The December trustees' meeting voted that I elaborate "Sapientia non sufficit," sprouting from the line of a sonnet by Santayana: "It is not wisdom to be only wise."

Pat and I have probed Latinists. "Sapientia" is not the word; it imports a glorious combination of knowledge, wisdom, conduct and attitude, in short something not to be disparaged. "Sufficit" is ponderous.

"Scientia non satis est" tentatively emerged--"Knowledge is not enough." But that would too readily be transliterated into "Science is not satisfactory."

Hoping to avoid such clamminess and also to suggest rather than chisel a thought, I propose "Non satis scire"--"To know is not enough." The "is" (est) is implicit. As the thought itself is "non satis" it nudges the imagination a bit. Its grammar has scholarly approval and its brevity virtue.

This is too negative say some. Try, e.g. "Bonum scire, melius sapere"--"Good to know, better to be wise." That, though positive, is flat and nudges not.

Also, some ask, why not English? Latin being dead its words do not change in meaning, become unstylish, respelled or slang for something unintended. They stay fresh.
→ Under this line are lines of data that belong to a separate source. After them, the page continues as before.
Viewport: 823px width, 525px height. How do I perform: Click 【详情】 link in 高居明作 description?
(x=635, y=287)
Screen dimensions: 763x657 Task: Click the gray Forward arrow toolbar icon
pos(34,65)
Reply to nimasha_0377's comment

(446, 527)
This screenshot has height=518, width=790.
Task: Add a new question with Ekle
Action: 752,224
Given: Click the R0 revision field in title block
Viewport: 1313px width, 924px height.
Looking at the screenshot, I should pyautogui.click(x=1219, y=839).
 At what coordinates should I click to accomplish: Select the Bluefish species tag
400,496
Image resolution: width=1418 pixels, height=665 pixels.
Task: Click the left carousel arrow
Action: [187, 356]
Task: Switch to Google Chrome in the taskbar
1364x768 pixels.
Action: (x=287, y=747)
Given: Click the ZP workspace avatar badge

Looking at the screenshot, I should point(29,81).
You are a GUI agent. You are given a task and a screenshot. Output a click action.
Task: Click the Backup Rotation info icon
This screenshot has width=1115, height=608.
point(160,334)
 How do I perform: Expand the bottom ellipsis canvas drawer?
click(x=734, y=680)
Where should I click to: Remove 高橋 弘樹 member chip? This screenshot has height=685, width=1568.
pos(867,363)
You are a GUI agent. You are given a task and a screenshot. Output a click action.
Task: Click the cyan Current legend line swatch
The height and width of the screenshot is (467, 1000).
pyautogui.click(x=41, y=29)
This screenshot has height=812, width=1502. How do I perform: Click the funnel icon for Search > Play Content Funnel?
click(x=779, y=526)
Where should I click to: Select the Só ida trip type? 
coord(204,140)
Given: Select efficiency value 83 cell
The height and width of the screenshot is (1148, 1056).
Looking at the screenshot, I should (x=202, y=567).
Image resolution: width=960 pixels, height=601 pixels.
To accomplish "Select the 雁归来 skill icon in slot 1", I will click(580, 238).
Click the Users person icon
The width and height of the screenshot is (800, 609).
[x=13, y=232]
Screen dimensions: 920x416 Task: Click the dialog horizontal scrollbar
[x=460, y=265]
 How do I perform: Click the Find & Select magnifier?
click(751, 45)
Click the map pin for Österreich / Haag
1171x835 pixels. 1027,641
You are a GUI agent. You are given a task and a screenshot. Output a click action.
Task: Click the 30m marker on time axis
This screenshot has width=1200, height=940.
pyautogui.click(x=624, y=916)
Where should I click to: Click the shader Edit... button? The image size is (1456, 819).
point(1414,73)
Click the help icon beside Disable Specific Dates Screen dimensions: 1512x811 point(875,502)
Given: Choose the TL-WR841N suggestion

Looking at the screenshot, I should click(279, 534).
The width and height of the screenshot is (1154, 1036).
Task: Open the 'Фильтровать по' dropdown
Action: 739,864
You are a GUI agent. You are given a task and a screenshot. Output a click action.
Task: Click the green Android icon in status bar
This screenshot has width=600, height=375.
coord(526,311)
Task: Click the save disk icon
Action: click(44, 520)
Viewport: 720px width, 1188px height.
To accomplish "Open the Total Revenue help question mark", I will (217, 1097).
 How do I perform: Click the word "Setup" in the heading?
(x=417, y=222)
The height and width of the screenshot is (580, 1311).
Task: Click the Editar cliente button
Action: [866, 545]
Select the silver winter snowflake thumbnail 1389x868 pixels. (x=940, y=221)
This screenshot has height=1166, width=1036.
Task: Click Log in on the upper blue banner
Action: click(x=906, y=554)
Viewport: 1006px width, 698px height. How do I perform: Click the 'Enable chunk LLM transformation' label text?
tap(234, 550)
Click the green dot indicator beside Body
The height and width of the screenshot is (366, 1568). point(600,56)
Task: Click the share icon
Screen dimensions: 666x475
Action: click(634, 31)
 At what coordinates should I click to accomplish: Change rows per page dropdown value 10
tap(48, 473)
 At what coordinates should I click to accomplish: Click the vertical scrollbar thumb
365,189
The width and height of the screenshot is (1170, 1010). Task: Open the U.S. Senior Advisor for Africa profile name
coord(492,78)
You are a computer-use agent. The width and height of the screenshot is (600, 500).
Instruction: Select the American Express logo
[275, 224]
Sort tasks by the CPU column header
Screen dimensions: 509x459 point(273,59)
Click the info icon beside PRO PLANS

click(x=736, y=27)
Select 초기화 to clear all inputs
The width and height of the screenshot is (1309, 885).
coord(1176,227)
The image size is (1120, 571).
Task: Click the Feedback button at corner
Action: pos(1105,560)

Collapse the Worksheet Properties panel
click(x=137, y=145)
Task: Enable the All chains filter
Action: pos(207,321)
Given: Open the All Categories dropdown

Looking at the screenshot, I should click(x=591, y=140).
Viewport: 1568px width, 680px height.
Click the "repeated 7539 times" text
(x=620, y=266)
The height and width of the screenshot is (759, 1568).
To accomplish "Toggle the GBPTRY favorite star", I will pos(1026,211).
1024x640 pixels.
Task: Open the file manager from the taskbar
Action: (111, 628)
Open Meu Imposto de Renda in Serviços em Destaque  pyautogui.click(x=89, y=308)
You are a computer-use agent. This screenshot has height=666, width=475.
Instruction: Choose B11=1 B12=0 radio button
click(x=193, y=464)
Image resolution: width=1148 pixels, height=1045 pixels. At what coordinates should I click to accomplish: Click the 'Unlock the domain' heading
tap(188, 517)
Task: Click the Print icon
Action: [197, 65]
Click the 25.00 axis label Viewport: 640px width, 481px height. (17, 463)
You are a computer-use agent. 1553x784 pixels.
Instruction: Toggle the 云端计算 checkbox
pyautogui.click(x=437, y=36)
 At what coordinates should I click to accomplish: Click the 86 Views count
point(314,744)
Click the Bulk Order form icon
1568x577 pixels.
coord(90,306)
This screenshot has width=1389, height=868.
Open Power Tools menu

The Tree of Hampshire College

April 12, 1968

To: Franklin Patterson
From: John Boettiger
Subject: The Tree of Hampshire College

I've had in mind for some time a question for you: do you know what inspired Eric, or what he intended, in drawing the tree that adorns our published working papers and briefs? The aspect that struck me as particularly interesting was the two leaves, apart from the rest, leaning toward the ground--offering, perhaps, a hint of fall and the natural cycle of life.

In any event, I recently came across a variety of very early--Mesopotamian--representations of the Tree of Life that bear a strong similarity to Eric's design. The two downward-leaning branches, though, bear not leaves but the fruit of the tree--in rather the same shape as Eric's leaves. Potent fruit--to nurture more than knowledge (Genesis 3:22-24). And the tree, a universal symbol of that which the College exists to manifest and serve; in short, to use a good phrase of Joseph Campbell, the College's "mythic identification."

What would you think of a small alteration, then, making the two lower leaves into fruit simply by erasing the extended stem of both, and adopting, as a positive counterpart of our College motto, the symbolization of the Tree of Life?